_LIST OF TASKS_
1. Please list every respect in which the corpus study excerpt says the learner corpus and native speakers' corpus data are aligned.
2. According to the corpus study excerpt, what tool processed the data from the learner corpus UniC?
# Start of EXCERPT TO READ
The Miscellanea sub-corpus for the selected period contains 1,400,000 words (Tamburini, 2022). Despite the disparity in size between the two corpora, it is possible to apply normalization procedures during the analysis of the results in order to balance the differences. Consequently, the results obtained from the search in the learner corpus and the native speakers' corpus will be derived from equivalent data, aligned in terms of size, text type, temporal dimension of language, and discourse form, which, in both cases, is written.


4   Results

4.1 Data Analysis

The Coris Corpus has a search platform with a very user-friendly interface for both users and researchers. However, the search results had to be recorded immediately and processed in an Excel spreadsheet, as unfortunately, there is no option to download them to a device or save them as they are. The data from the learner corpus UniC were processed using the AntConc tool (Anthony, 2014) to search for occurrences of pragmatic markers, count them, and evaluate them within their context.
# End of EXCERPT TO READ
# Start of RECORDS SHOWN
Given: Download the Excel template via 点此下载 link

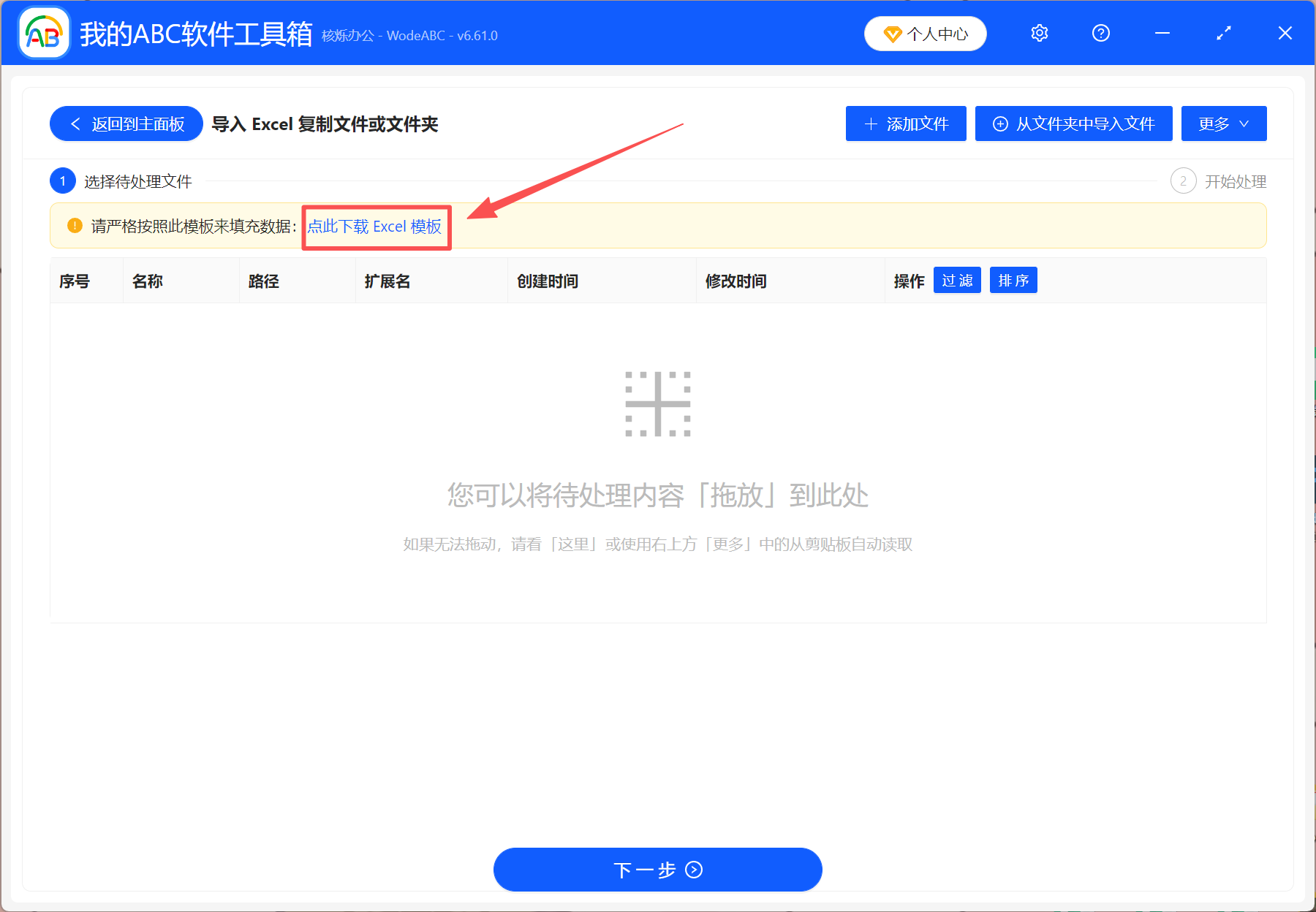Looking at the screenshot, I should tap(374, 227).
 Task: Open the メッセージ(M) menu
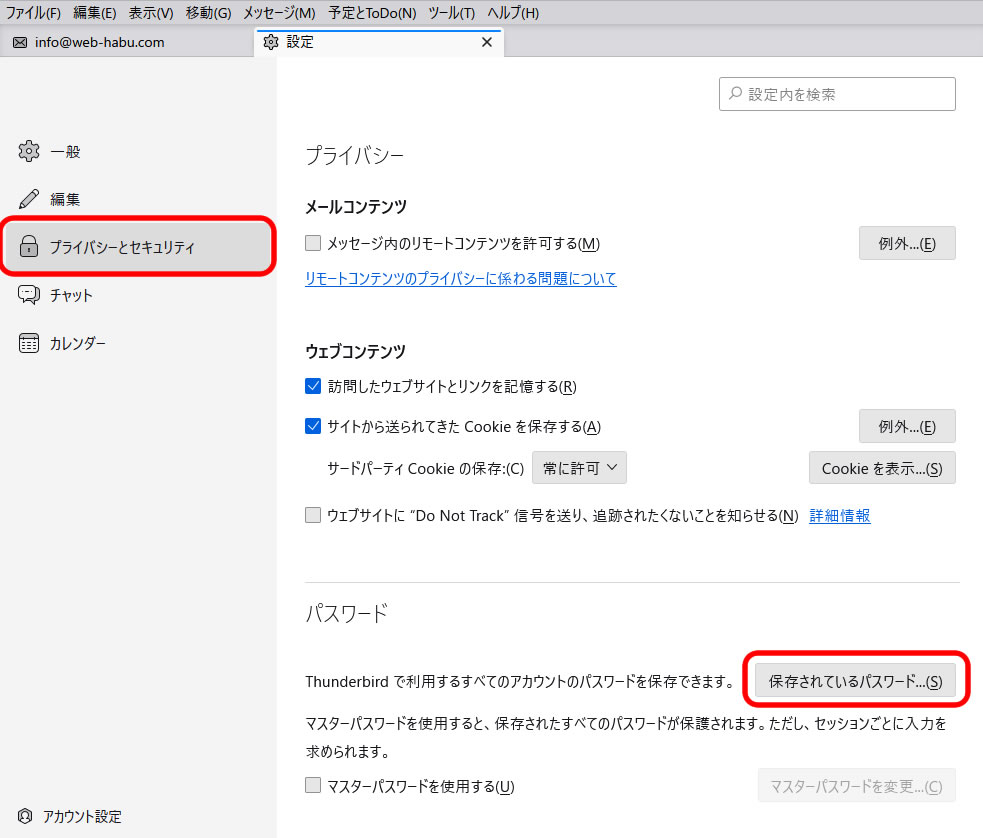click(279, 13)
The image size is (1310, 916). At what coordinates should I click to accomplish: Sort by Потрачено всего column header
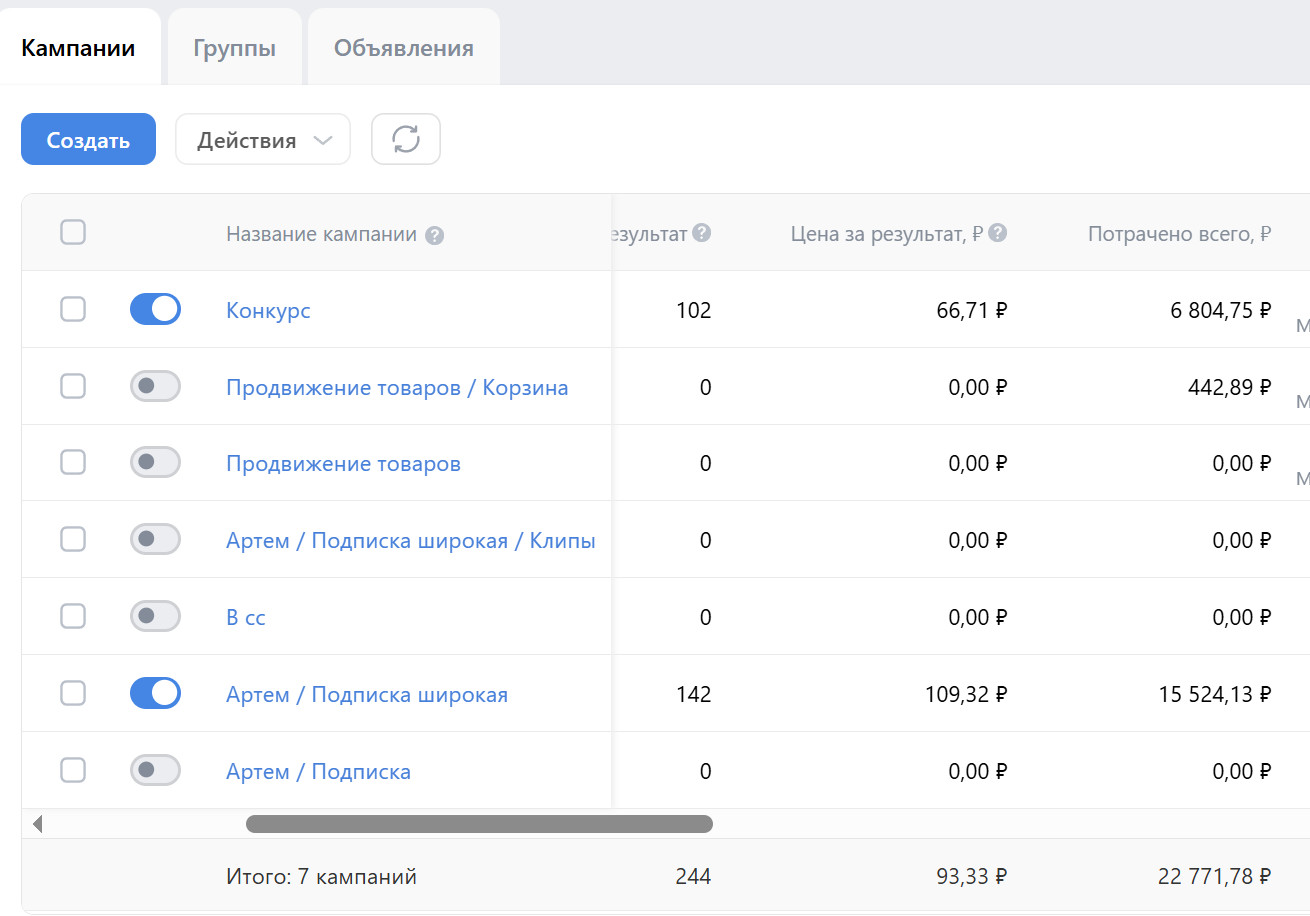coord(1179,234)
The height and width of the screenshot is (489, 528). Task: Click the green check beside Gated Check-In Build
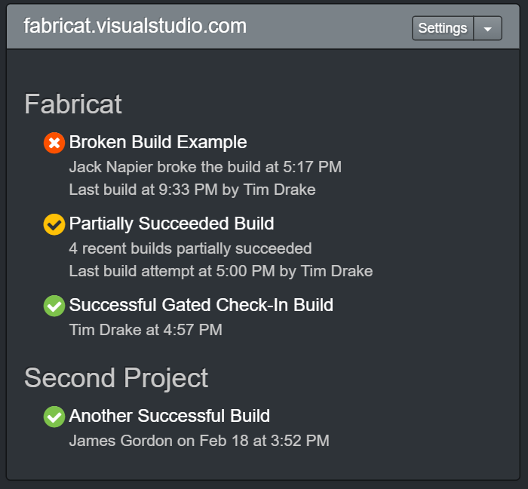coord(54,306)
# End of RECORDS SHOWN
_ANSWERS BY TASK_
1. Size, text type, temporal dimension of language, and discourse form.

2. AntConc.